[Start of Attachment]

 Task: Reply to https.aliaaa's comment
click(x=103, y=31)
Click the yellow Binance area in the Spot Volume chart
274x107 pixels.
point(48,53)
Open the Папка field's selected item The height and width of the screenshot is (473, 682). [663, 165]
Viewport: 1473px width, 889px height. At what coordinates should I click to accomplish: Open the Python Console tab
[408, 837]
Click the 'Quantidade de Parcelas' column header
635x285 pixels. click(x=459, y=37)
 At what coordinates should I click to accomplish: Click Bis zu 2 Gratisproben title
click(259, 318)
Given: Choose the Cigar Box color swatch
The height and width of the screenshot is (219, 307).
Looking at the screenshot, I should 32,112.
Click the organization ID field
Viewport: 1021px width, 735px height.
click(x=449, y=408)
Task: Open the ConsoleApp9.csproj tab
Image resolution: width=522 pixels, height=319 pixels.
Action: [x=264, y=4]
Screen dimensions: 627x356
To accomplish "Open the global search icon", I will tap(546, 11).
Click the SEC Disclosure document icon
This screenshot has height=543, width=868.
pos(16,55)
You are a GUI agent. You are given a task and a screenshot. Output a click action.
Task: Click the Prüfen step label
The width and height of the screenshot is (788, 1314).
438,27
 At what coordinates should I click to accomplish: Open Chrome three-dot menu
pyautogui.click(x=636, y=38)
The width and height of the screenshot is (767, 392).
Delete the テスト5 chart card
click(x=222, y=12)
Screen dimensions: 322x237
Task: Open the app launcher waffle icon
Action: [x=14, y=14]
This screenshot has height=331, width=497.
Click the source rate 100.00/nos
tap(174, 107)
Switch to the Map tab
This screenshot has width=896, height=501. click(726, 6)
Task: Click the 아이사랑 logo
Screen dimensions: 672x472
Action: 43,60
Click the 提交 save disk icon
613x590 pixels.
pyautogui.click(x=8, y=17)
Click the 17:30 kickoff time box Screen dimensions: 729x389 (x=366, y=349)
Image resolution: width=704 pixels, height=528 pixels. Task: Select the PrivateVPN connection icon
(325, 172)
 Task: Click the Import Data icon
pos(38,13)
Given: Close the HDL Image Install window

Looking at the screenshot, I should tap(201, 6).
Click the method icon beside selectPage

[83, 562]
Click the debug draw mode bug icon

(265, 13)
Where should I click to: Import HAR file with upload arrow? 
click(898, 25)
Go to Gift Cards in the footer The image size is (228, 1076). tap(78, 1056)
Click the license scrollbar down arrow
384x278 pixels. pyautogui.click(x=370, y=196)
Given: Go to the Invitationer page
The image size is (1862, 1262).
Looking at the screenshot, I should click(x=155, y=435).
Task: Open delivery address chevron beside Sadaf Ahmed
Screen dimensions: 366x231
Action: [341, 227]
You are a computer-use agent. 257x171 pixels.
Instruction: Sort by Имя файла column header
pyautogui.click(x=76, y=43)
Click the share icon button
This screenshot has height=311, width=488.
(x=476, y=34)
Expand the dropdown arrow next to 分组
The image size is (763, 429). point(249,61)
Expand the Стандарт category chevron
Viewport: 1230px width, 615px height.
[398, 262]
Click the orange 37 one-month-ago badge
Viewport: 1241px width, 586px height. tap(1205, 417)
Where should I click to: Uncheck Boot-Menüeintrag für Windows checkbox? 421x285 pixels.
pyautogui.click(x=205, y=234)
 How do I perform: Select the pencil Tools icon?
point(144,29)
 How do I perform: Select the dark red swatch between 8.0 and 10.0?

[End of Attachment]

→ **WHAT THE TASK ASKS**
Take the line above containing "The image size is (1862, 1262).", the line containing "You are a computer-use agent. 257x171 pixels.", and all lines in between, and copy them exactly without anything else.

→ **RESPONSE BELOW**
The image size is (1862, 1262).
Looking at the screenshot, I should click(x=155, y=435).
Task: Open delivery address chevron beside Sadaf Ahmed
Screen dimensions: 366x231
Action: [341, 227]
You are a computer-use agent. 257x171 pixels.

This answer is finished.